MEASUREMENTS OF ADEQUACY OF WPA EMPLOYMENT
SOMBER AND unromantic as figures depicting the volume of WPA employment may be, there lies behind them a stirring drama of individual hope and despair, of national success and failure in providing jobs for needy workers. Opinions have varied widely as to the role of the WPA in this drama. At one extreme are those who have maintained that the job has been done too well. Others have held that the WPA has never even approximately met the need. Differences in appraisals arise, obviously, from differences in the philosophy of the appraisers as to who should be given WPA jobs, in their knowledge of existing needs, and in the yardsticks used to measure the extent to which these needs have or have not been met.

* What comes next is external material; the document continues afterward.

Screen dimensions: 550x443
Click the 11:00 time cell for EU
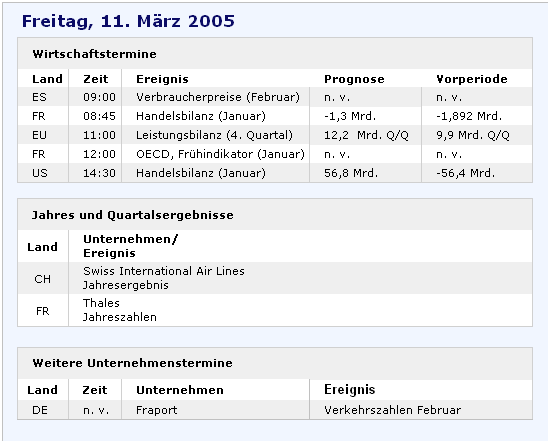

Estimates of the WPA's adequacy have depended upon whether the estimator believed that the federal government should provide no jobs at all for unemployed workers; or whether it should provide (a) a job for each unemployed individual; (b) enough jobs to maintain a level of employment sufficient to preserve the nation's economic equilibrium; (c) jobs for a relatively constant proportion of the unemployed; (d) a comparatively stable number of jobs--say three million--regardless of minor fluctuations in unemployment; (e) one job without respect to need, for each family having no employed member; (f) one job for each family believed to be in need which includes an employable member; or (g) one job for each such family which is not only in need, but is actually receiving relief. Since the WPA has never pretended to do more than is suggested by the last two of these standards, further discussion of adequacy will be restricted to these criteria.
Even if agreement could be reached as to the standard by which adequacy should be measured, estimates would still be only relative, because of the very rough nature of available data showing.